→ **TEXTO DO EXERCÍCIO**
Moisés, Charles Darwin, Winston Churchill, Marilyn Monroe, Nelson Golçalves. Além do reconhecimento e da fama, eles tiveram outra característica em comum: a gagueira. São, portanto, prova de que a alteração na fala não é uma limitação impossível de ser superada. O assunto, que já foi tema de piadas e é cercado de preconceitos, voltou a ser discutido com a inclusão de um personagem gago na novela Belíssima, da Rede Globo. Embora na maioria das vezes em que aparece na mídia a gagueira seja tratada de forma caricata e estereotipada, a presença de personagens gagos serve para colocar em pauta a discussão sobre o distúrbio.

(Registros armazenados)
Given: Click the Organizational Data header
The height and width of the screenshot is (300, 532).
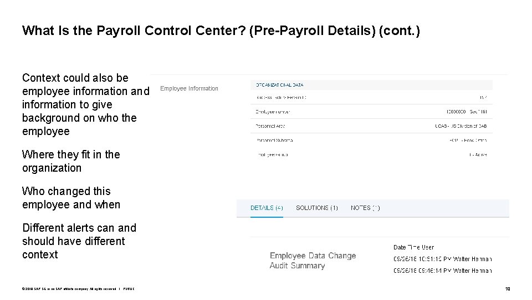Looking at the screenshot, I should [279, 85].
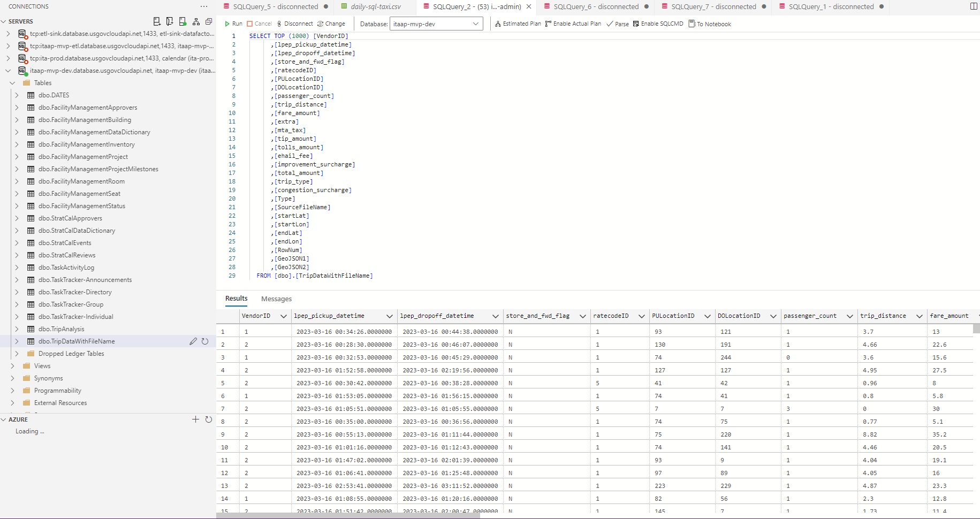Collapse all servers with the collapse icon

click(209, 21)
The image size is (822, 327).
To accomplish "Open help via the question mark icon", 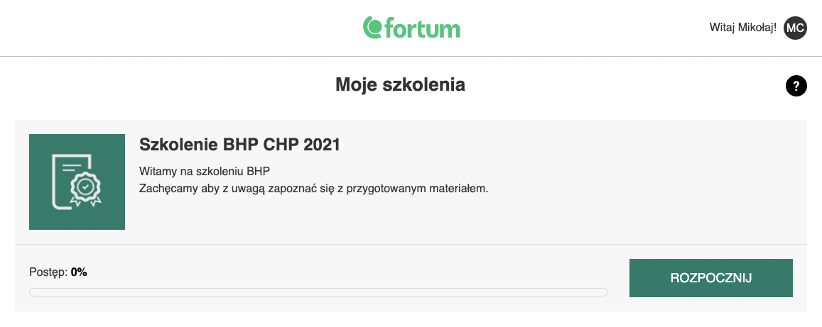I will point(796,86).
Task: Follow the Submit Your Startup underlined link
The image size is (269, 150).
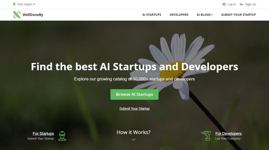Action: click(135, 109)
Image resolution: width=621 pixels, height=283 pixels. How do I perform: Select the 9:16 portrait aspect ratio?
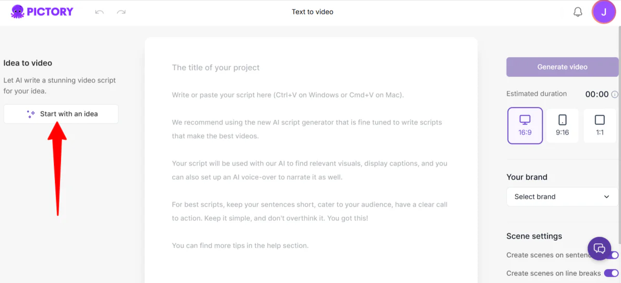point(563,125)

→ **APLIQUE A LEITURA**
• 1. Reescreva o trecho do texto sobre a gagueira que vai de "Moisés, Charles Darwin, Winston" até "sobre o distúrbio.", trocando "novela" por "série".
• 2. Continue o texto sobre a gagueira a partir do ponto em que ele termina.

→ **RESPOSTAS POR TAREFA**
• 1.
Moisés, Charles Darwin, Winston Churchill, Marilyn Monroe, Nelson Golçalves. Além do reconhecimento e da fama, eles tiveram outra característica em comum: a gagueira. São, portanto, prova de que a alteração na fala não é uma limitação impossível de ser superada. O assunto, que já foi tema de piadas e é cercado de preconceitos, voltou a ser discutido com a inclusão de um personagem gago na série Belíssima, da Rede Globo. Embora na maioria das vezes em que aparece na mídia a gagueira seja tratada de forma caricata e estereotipada, a presença de personagens gagos serve para colocar em pauta a discussão sobre o distúrbio.

• 2.
Estima-se que a gagueira afete cerca de 1% da população. No Brasil, portanto, seriam aproximadamente 1 milhão e seiscentos mil gagos. Embora o problema tenha tratamento e não seja mais encarado apenas como um fenômeno psicológico, os gagos ainda sofrem com o preconceito e as dificuldades do dia-a-dia. Situações corriqueiras, como falar ao telefone ou fazer compras, podem se transformar em um verdadeiro martírio. A empresária Ana Cristina Azevedo, 25 anos, é gaga desde pequena e já passou por muitos constrangimentos. "Na época do colégio peguei trauma mesmo, tinha colegas que tiravam sarro. Era horrível. Depois disso, evitei o quanto pude situações embaraçosas." No segundo grau e na faculdade, Ana explicava a situação aos professores e pedia para não fazer apresentações em sala. "Sempre ficava responsável por digitar ou montar as apresentações, por exemplo." A maior dificuldade está em falar ao telefone, já que não há como se fazer entender com a ajuda de gestos. "É muito chato quando desligam na sua cara, achando que é algum trote, ou quando você está tentando falar e ouve um suspiro do outro lado, ou risadinhas."
De acordo com a fonoaudióloga e presidente da Associação Brasil Gagueira, Sandra Merlo, o distúrbio se caracteriza pela repetição, prolongamento ou bloqueio de determinados sons. Para tentar mascarar a dificuldade, muitos gagos utilizam artifícios como o uso de interjeições, trocas de palavras, simplificação de frases ou movimentos compensatórios, como o piscar de olhos. Segundo a especialista, ao conversar com um gago não se deve tentar completar as palavras ou apressá-lo. "Esse tipo de coisa pode deixar a pessoa nervosa e piorar ainda mais a fala", explica.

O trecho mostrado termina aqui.